§ **PROBLEM TO SOLVE**
Starting at the top of the entries below, set down every line exactly, please, until you reach the line with "Given: Select the", which is included too.

Top of PROVIDED MATERIAL

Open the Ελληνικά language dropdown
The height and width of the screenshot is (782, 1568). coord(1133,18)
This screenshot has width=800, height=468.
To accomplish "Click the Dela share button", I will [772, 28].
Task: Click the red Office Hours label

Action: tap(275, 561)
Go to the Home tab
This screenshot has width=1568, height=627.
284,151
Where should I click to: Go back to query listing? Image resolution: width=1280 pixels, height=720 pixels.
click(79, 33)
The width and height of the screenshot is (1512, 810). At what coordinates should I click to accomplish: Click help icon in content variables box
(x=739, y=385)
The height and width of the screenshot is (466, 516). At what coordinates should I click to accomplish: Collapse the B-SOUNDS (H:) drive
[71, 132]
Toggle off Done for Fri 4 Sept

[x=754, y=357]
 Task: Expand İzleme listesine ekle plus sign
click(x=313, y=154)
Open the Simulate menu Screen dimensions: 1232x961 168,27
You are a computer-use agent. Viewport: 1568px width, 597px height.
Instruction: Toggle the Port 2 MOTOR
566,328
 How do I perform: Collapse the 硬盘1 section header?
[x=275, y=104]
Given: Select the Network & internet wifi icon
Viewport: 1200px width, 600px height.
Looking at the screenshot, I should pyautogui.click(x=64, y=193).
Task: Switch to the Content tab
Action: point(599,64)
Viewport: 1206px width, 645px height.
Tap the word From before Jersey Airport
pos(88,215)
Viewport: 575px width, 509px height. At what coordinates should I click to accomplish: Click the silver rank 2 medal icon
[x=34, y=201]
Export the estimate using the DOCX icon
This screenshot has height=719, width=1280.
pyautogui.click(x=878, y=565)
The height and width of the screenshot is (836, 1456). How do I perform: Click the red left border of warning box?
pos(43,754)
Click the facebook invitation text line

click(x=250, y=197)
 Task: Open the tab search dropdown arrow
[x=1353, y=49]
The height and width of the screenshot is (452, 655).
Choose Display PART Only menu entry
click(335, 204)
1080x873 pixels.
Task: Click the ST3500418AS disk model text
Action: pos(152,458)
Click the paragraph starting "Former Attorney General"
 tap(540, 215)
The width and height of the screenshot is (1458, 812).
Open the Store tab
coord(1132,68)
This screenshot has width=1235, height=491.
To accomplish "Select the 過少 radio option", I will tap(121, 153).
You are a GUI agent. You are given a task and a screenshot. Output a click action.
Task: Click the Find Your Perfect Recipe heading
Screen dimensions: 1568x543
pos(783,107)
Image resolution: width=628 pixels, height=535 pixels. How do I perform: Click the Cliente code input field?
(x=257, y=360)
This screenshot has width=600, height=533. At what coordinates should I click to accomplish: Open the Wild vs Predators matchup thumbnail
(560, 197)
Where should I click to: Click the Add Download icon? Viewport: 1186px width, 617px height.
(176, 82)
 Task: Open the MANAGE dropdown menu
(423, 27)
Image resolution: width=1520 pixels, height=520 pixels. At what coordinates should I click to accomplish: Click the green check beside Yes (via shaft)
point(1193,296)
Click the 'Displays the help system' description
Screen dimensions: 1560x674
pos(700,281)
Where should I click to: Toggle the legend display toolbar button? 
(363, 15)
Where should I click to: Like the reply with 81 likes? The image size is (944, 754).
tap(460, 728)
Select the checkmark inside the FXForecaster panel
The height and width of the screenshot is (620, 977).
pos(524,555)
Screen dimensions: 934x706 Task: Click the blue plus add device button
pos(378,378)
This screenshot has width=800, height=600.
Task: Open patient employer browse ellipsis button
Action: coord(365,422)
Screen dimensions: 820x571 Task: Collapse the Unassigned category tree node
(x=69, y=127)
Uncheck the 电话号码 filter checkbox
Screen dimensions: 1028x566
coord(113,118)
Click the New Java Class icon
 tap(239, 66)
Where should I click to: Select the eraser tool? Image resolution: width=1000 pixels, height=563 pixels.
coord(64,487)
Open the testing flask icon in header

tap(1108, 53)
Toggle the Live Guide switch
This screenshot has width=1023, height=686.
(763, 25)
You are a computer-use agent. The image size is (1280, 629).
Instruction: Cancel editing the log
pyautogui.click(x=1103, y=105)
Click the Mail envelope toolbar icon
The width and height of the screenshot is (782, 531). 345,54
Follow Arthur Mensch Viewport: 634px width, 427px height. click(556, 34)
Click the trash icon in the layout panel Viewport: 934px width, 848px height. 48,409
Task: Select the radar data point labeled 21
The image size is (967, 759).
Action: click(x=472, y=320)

Bottom of PROVIDED MATERIAL

§ **WRITTEN REPLY**
Open the Ελληνικά language dropdown
The height and width of the screenshot is (782, 1568). coord(1133,18)
This screenshot has width=800, height=468.
To accomplish "Click the Dela share button", I will [772, 28].
Task: Click the red Office Hours label

Action: tap(275, 561)
Go to the Home tab
This screenshot has width=1568, height=627.
284,151
Where should I click to: Go back to query listing? Image resolution: width=1280 pixels, height=720 pixels.
click(79, 33)
The width and height of the screenshot is (1512, 810). At what coordinates should I click to accomplish: Click help icon in content variables box
(x=739, y=385)
The height and width of the screenshot is (466, 516). At what coordinates should I click to accomplish: Collapse the B-SOUNDS (H:) drive
[71, 132]
Toggle off Done for Fri 4 Sept

[x=754, y=357]
 Task: Expand İzleme listesine ekle plus sign
click(x=313, y=154)
Open the Simulate menu Screen dimensions: 1232x961 168,27
You are a computer-use agent. Viewport: 1568px width, 597px height.
Instruction: Toggle the Port 2 MOTOR
566,328
 How do I perform: Collapse the 硬盘1 section header?
[x=275, y=104]
Given: Select the Network & internet wifi icon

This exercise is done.